Like a Greek festival with bloodied origins , our literary best and brightest gather bi-monthly for the scheduled “Achebe or Soyinka” debate. The former dead, the latter alive — one can only surmise that it’s an uneven brawl derived from intellectual boredom and discourse stasis. We, sometimes, account for the occasional Cyprian Ekwensi acknowledgement we throw into the mix of these riveting informal debates. And on the kitschy side of the tracks, there’s the uninformed defense of Last Days of Forcados High School as the best UTME-required text ever written. Conclusively, everyone says their personal graces after the great debates in anticipation of the next article in a literary pub sporadically bemoaning Nigerian reading culture, the state of literature and its death. 

By nature, as readers we are dogged talkatives and for that reason discourse (of art) is inescapable when you are part of a scene — there’s ever the urge to participate, theorise or deconstruct. It’s a communal experience, and that could double as a learning experience if you find yourself amongst people with refined minds.

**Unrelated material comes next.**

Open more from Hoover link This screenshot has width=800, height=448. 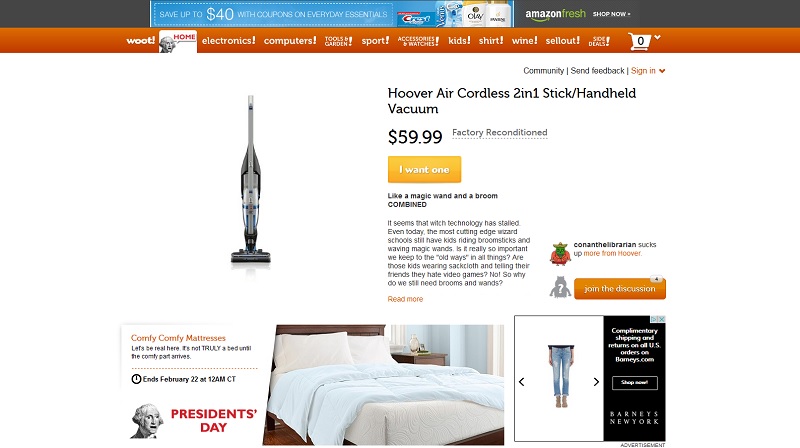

So here we are; contributing to the discourse factory about books. Overwrought as it might be to write about, the concept of a “reading culture” with regards to literature doesn’t exactly broaden or illuminate inter-demographical taste. The quintessential Nigerian reader, like any reader, is hard to describe but once every full moon you find the enthusiastic defenders of Damilare Kuku’s Nearly all the men in Lagos are mad convene to plead their case. You might also find a few shameless buyers at the reputable Roving Heights purchasing the novel and its cohorts in all their eccentric sex and the city glory.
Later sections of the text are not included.